Relic is perhaps at its best when it operates as a trenchant, heartbreaking portrait of a family, and the various ways Kay and Sam react to what they’re witnessing. There is a strain between the two from the very beginning: Sam refers to her mother by her first name, but never her grandmother. Sam didn’t feel it necessary to tell her mother about leaving her job at a gallery, or the state of her life. Sam continuously sides with her grandmother, until Edna’s issues take on shades of violence. Heathcote and Mortimer lucidly and physically explore the grooves in their relationship. Nevin is a crucial anchor. She effortlessly demonstrates the ways Edna is becoming a stranger, even to herself, staring blankly in a triptych mirror at a bruise blooming on her chest. But it’s Mortimer’s performance that haunts me. The desperation in her face when she witnesses her mother eating photographs or stabbing herself in the bathtub is stark. She’s gimlet-eyed in her understanding of how to follow the shifting tides of these relationships, clearly communicating the ways in which this family is fraying under the weight of Edna’s foreign choices.
Dementia as the bedrock for a horror film is an intriguing idea given the ways it’s primed to explore dramatically shifting moods, the loss of self, and the heartbreak of witnessing someone you love become a stranger. James — alongside her collaborators, co-writer Christian White, cinematographer Charlie Sarroff, and editors Denise Haratzis and Sean Lahiff — are cunning in their ability to craft the dread that is instilled from the very beginning. The horror of the film relies mostly on dim lighting, hallways that twist on their axes, and shadowy figures seen in the edges of the frame — never fully explained or explored. But the resolution or climax of this dread, which drags on through the course of the film, is never delivered. Part of the problem is in the storytelling. Relic roots its attempt at horrifying imagery, shown in Kay’s recurring dreams, within familial folklore that is hinted at but never properly framed in order to give us a greater understanding of Edna’s violent changes. Is something taking over her? Is it a familial curse they must reckon with? Even after watching the film, I’m unsure. There is a worthwhile sequence that posits the home is a living thing, as Sam gets lost in its labyrinthine nature, where doors and corridors fester with decay. The deeper she goes the more the tighter you feel.
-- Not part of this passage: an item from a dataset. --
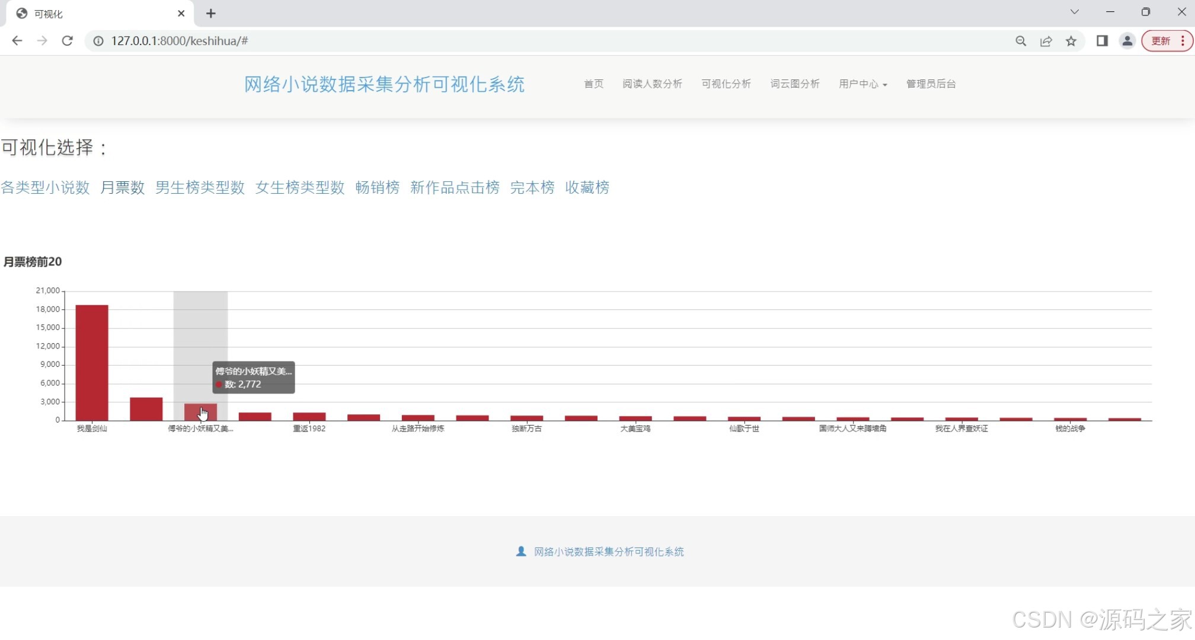Go to 词云图分析 navigation item
Screen dimensions: 1195x640
794,84
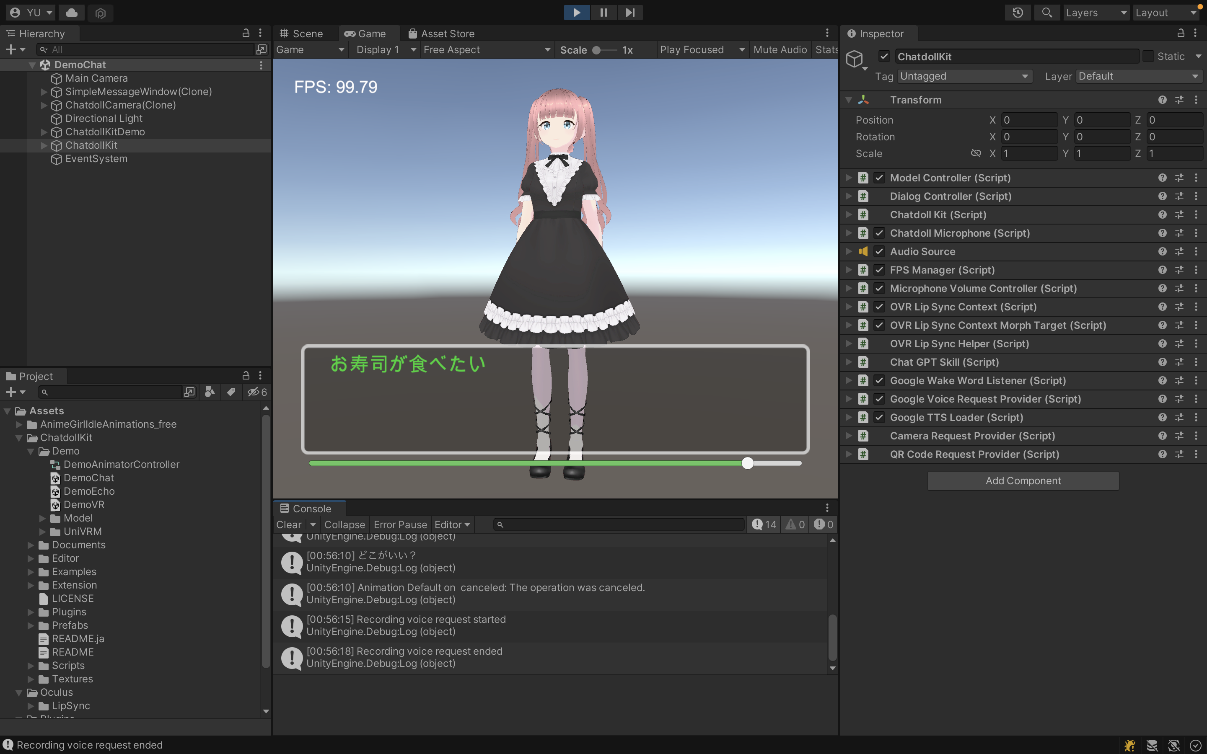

The walls start to close in. Corrosion is everywhere.
But when the film finally makes overtures of outright horror, it flounders, falling short of the depth and perception of its dramatic stakes. In many ways, Relic feels emblematic of much of the modern horror landscape that eschews genuine thrills. (It especially echoes works like Hereditary and The Babadook.) It isn’t that there is a problem with a horror film relying primarily on dread, or choosing to be a more quiet exploration of what the genre can do. What makes this movie so frustrating is that it ends on an intriguing message about what we inherit, what we’re bound to through our families. But without the heft of sincere horror behind it, Relic falls short of its potential and we’re left wondering how terrifying this message actually is.